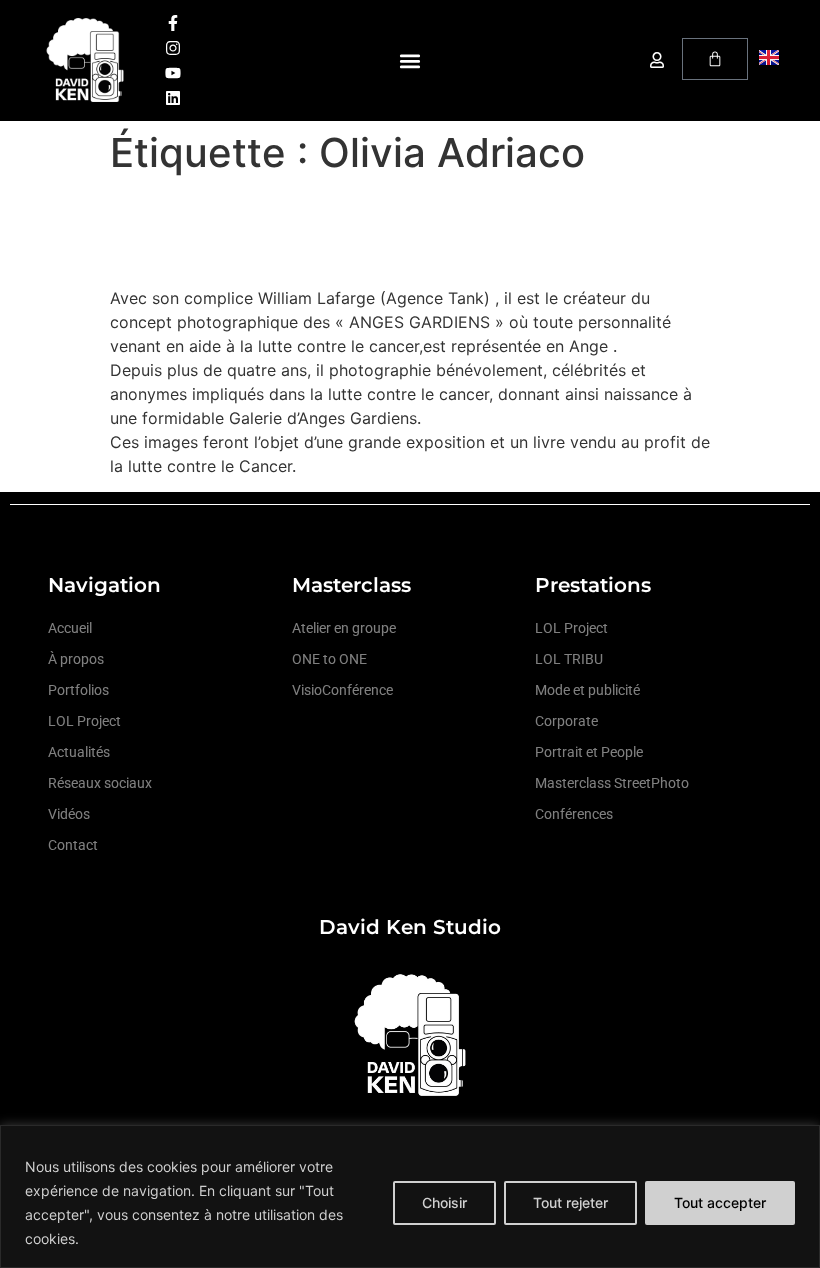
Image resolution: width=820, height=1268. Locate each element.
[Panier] (715, 59)
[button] (410, 60)
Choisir (444, 1202)
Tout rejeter (570, 1202)
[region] (410, 1196)
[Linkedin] (173, 98)
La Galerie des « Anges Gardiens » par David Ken (397, 230)
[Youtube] (173, 73)
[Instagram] (173, 48)
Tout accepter (720, 1202)
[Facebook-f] (173, 23)
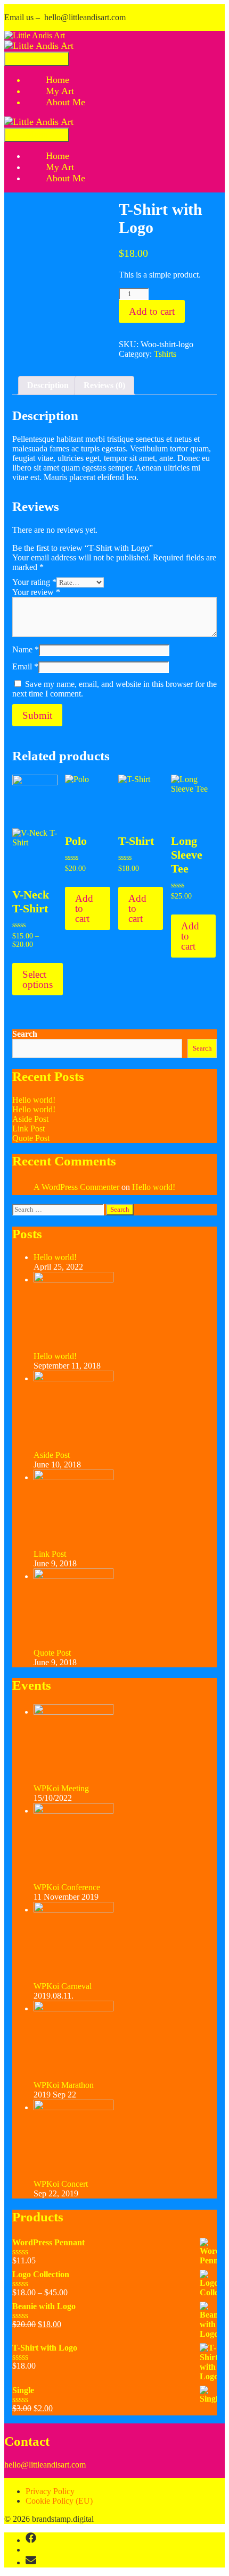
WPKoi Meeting (61, 1788)
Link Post (28, 1128)
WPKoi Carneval (63, 1986)
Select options (37, 979)
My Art (60, 91)
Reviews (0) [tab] (104, 385)
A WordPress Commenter (76, 1186)
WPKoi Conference (67, 1887)
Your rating (34, 581)
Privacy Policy (50, 2491)
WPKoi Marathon (64, 2085)
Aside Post (30, 1118)
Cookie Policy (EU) (59, 2500)
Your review (36, 592)
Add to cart (152, 311)
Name (25, 649)
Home (57, 79)
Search (24, 1033)
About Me (65, 102)
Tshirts (165, 353)
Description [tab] (48, 385)
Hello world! (33, 1099)
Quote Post (31, 1138)
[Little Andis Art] (34, 35)
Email (25, 666)
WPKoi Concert (61, 2183)
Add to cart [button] (84, 908)
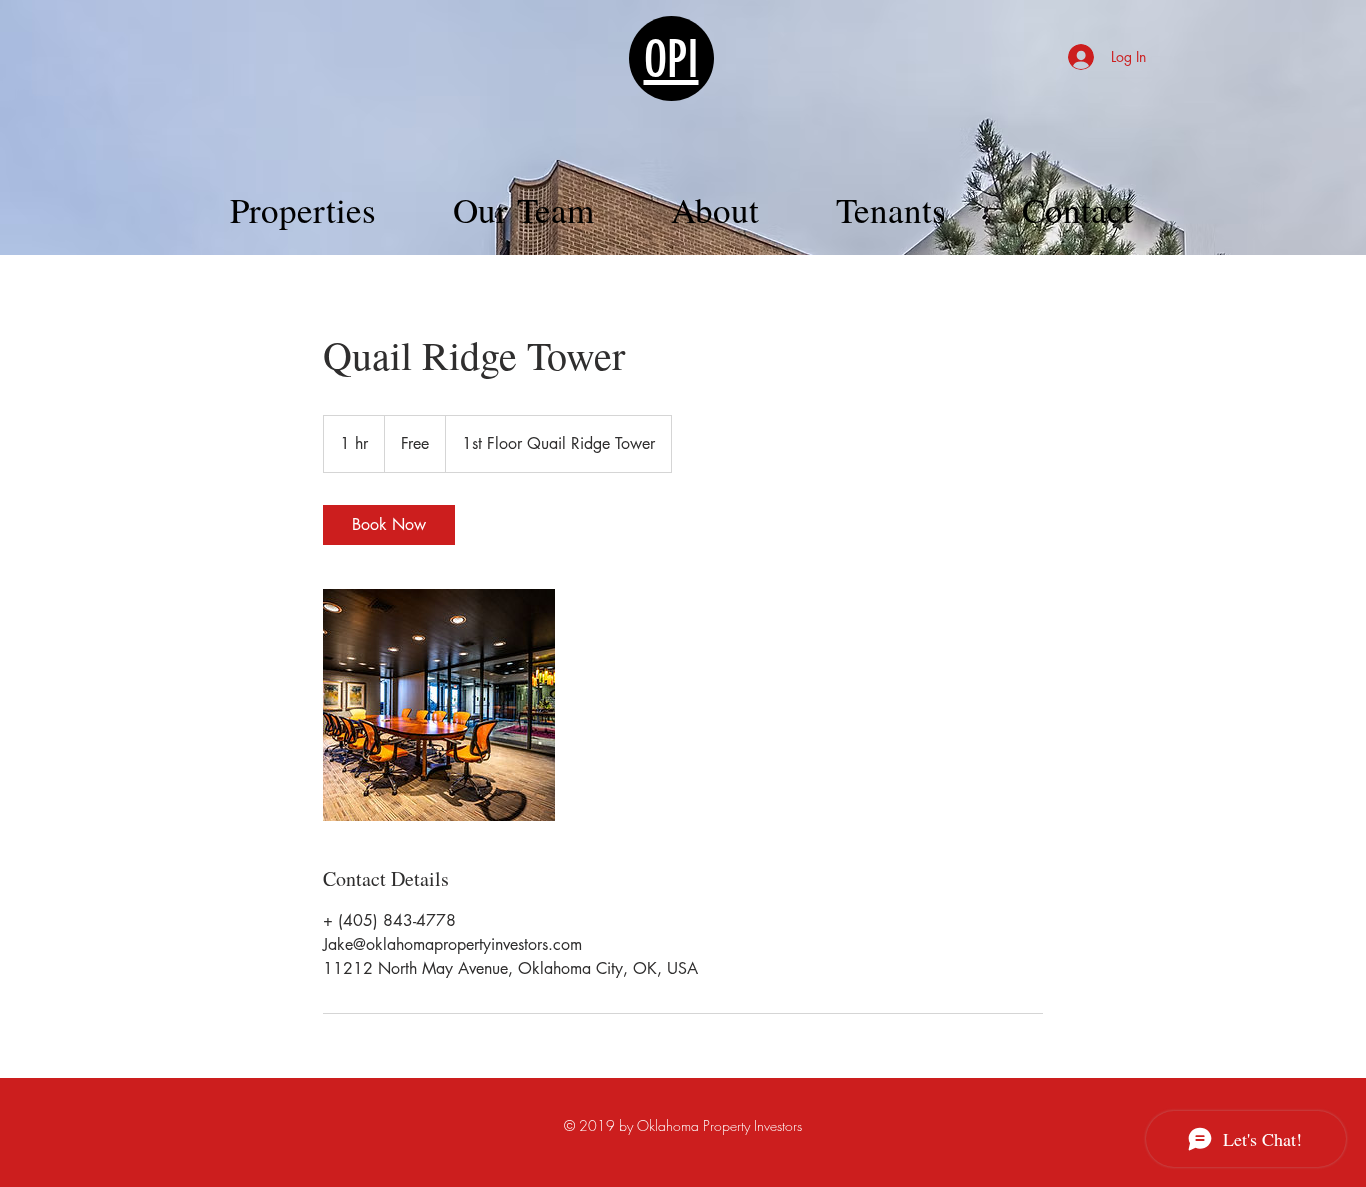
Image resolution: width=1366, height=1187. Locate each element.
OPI (671, 60)
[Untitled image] (439, 705)
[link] (389, 525)
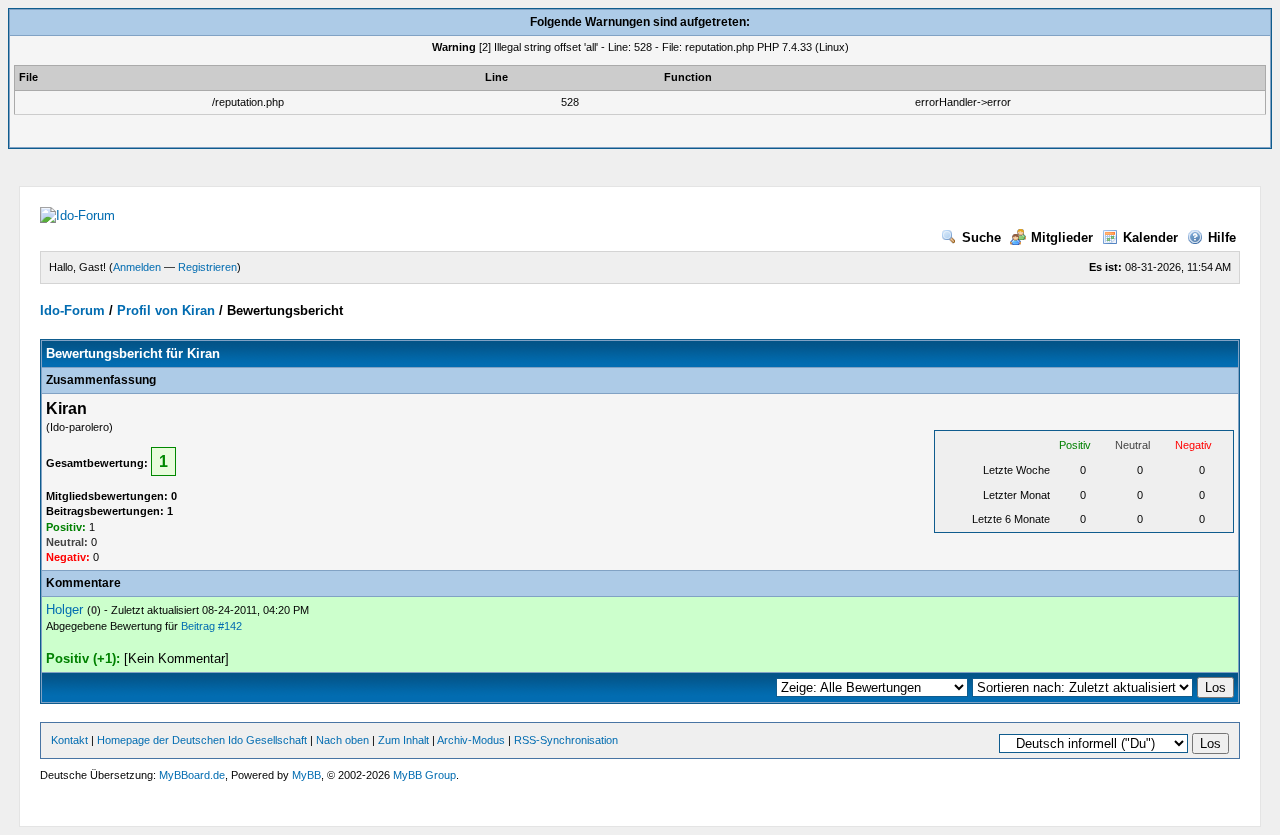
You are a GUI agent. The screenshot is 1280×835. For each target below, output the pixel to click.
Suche (981, 237)
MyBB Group (424, 775)
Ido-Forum (72, 310)
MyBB (306, 775)
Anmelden (137, 267)
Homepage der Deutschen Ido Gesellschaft (202, 740)
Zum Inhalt (403, 740)
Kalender (1150, 237)
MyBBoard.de (192, 775)
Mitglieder (1062, 237)
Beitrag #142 (211, 626)
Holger (64, 609)
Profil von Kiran (166, 310)
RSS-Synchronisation (566, 740)
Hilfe (1222, 237)
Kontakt (69, 740)
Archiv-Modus (471, 740)
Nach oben (342, 740)
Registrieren (207, 267)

········

*PROBLEM TO WORK ON*
Output the material above exactly, but only from the line that carries "Your review (36, 592)" through the line that carries "Email (25, 666)".

*EXPECTED OUTPUT*
Your review (36, 592)
Add to cart (152, 311)
Name (25, 649)
Home (57, 79)
Search (24, 1033)
About Me (65, 102)
Tshirts (165, 353)
Description [tab] (48, 385)
Hello world! (33, 1099)
Quote Post (31, 1138)
[Little Andis Art] (34, 35)
Email (25, 666)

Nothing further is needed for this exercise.